## [EXERCISE]
Present every line of the entries below as a numbered list, leaving out the blank lines.

## [RECORDS FOR THIS TASK]
====

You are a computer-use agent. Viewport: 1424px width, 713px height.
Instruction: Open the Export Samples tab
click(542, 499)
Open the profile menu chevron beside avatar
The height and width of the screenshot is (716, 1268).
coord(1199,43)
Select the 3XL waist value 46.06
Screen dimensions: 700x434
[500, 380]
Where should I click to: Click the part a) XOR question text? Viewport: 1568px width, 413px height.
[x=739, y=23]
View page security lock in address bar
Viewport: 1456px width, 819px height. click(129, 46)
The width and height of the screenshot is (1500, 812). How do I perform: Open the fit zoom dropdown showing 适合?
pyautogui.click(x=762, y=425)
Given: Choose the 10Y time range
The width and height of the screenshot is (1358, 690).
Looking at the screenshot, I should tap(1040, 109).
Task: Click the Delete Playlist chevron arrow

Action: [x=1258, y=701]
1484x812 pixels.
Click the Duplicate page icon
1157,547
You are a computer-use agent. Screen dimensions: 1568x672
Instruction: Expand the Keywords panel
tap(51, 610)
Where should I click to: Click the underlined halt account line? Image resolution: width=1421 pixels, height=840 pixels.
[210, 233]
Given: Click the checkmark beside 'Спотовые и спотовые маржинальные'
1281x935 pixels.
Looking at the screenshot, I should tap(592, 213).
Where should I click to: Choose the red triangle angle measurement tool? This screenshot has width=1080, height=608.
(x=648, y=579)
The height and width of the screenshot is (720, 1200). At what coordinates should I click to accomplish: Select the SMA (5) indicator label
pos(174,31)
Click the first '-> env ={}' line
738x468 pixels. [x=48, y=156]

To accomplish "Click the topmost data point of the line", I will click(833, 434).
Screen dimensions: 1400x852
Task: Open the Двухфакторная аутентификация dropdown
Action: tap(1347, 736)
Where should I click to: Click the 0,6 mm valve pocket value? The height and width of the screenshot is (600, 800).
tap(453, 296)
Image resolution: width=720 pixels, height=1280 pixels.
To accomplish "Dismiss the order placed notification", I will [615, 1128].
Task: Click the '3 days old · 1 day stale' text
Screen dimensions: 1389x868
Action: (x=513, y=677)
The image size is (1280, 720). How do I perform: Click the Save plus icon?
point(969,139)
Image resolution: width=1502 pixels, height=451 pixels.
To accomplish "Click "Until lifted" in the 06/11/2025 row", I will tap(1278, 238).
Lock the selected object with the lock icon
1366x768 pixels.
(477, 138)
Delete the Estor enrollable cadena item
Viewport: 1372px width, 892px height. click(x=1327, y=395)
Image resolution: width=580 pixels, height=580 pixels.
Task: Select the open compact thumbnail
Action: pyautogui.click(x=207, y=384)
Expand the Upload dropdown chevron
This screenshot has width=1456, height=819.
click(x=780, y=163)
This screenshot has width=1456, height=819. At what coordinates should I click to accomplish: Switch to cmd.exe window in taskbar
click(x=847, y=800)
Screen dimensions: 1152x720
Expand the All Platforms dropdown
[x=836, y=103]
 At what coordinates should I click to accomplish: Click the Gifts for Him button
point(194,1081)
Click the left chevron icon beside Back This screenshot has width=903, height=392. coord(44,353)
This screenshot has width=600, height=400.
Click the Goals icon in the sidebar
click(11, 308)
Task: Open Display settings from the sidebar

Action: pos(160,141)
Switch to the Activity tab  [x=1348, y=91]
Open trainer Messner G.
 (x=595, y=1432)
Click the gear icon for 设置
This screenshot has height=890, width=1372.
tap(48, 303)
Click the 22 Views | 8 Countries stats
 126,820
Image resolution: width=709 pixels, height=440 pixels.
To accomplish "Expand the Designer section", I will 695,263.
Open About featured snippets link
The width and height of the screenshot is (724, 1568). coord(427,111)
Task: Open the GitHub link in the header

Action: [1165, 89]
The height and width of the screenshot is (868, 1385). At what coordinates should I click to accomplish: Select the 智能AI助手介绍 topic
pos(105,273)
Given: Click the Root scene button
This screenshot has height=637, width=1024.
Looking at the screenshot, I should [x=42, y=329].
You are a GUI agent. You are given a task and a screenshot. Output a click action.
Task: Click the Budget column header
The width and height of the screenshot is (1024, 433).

====

## [PROBLEM SOLUTION]
1. You are a computer-use agent. Viewport: 1424px width, 713px height.
2. Instruction: Open the Export Samples tab
3. click(542, 499)
4. Open the profile menu chevron beside avatar
5. The height and width of the screenshot is (716, 1268).
6. coord(1199,43)
7. Select the 3XL waist value 46.06
8. Screen dimensions: 700x434
9. [500, 380]
10. Where should I click to: Click the part a) XOR question text? Viewport: 1568px width, 413px height.
11. [x=739, y=23]
12. View page security lock in address bar
13. Viewport: 1456px width, 819px height. click(129, 46)
14. The width and height of the screenshot is (1500, 812). How do I perform: Open the fit zoom dropdown showing 适合?
15. pyautogui.click(x=762, y=425)
16. Given: Choose the 10Y time range
17. The width and height of the screenshot is (1358, 690).
18. Looking at the screenshot, I should tap(1040, 109).
19. Task: Click the Delete Playlist chevron arrow
20. Action: [x=1258, y=701]
21. 1484x812 pixels.
22. Click the Duplicate page icon
23. 1157,547
24. You are a computer-use agent. Screen dimensions: 1568x672
25. Instruction: Expand the Keywords panel
26. tap(51, 610)
27. Where should I click to: Click the underlined halt account line? Image resolution: width=1421 pixels, height=840 pixels.
28. [210, 233]
29. Given: Click the checkmark beside 'Спотовые и спотовые маржинальные'
30. 1281x935 pixels.
31. Looking at the screenshot, I should tap(592, 213).
32. Where should I click to: Choose the red triangle angle measurement tool? This screenshot has width=1080, height=608.
33. (x=648, y=579)
34. The height and width of the screenshot is (720, 1200). At what coordinates should I click to accomplish: Select the SMA (5) indicator label
35. pos(174,31)
36. Click the first '-> env ={}' line
37. 738x468 pixels. [x=48, y=156]
38. To accomplish "Click the topmost data point of the line", I will click(833, 434).
39. Screen dimensions: 1400x852
40. Task: Open the Двухфакторная аутентификация dropdown
41. Action: tap(1347, 736)
42. Where should I click to: Click the 0,6 mm valve pocket value? The height and width of the screenshot is (600, 800).
43. tap(453, 296)
44. Image resolution: width=720 pixels, height=1280 pixels.
45. To accomplish "Dismiss the order placed notification", I will [615, 1128].
46. Task: Click the '3 days old · 1 day stale' text
47. Screen dimensions: 1389x868
48. Action: (x=513, y=677)
49. The image size is (1280, 720). How do I perform: Click the Save plus icon?
50. point(969,139)
51. Image resolution: width=1502 pixels, height=451 pixels.
52. To accomplish "Click "Until lifted" in the 06/11/2025 row", I will tap(1278, 238).
53. Lock the selected object with the lock icon
54. 1366x768 pixels.
55. (477, 138)
56. Delete the Estor enrollable cadena item
57. Viewport: 1372px width, 892px height. click(x=1327, y=395)
58. Image resolution: width=580 pixels, height=580 pixels.
59. Task: Select the open compact thumbnail
60. Action: pyautogui.click(x=207, y=384)
61. Expand the Upload dropdown chevron
62. This screenshot has width=1456, height=819.
63. click(x=780, y=163)
64. This screenshot has width=1456, height=819. At what coordinates should I click to accomplish: Switch to cmd.exe window in taskbar
65. click(x=847, y=800)
66. Screen dimensions: 1152x720
67. Expand the All Platforms dropdown
68. [x=836, y=103]
69.  At what coordinates should I click to accomplish: Click the Gifts for Him button
70. point(194,1081)
71. Click the left chevron icon beside Back This screenshot has width=903, height=392. coord(44,353)
72. This screenshot has width=600, height=400.
73. Click the Goals icon in the sidebar
74. click(11, 308)
75. Task: Open Display settings from the sidebar
76. Action: pos(160,141)
77. Switch to the Activity tab  [x=1348, y=91]
78. Open trainer Messner G.
79.  (x=595, y=1432)
80. Click the gear icon for 设置
81. This screenshot has height=890, width=1372.
82. tap(48, 303)
83. Click the 22 Views | 8 Countries stats
84.  126,820
85. Image resolution: width=709 pixels, height=440 pixels.
86. To accomplish "Expand the Designer section", I will 695,263.
87. Open About featured snippets link
88. The width and height of the screenshot is (724, 1568). coord(427,111)
89. Task: Open the GitHub link in the header
90. Action: [1165, 89]
91. The height and width of the screenshot is (868, 1385). At what coordinates should I click to accomplish: Select the 智能AI助手介绍 topic
92. pos(105,273)
93. Given: Click the Root scene button
94. This screenshot has height=637, width=1024.
95. Looking at the screenshot, I should [x=42, y=329].
96. You are a GUI agent. You are given a task and a screenshot. Output a click action.
97. Task: Click the Budget column header
98. The width and height of the screenshot is (1024, 433).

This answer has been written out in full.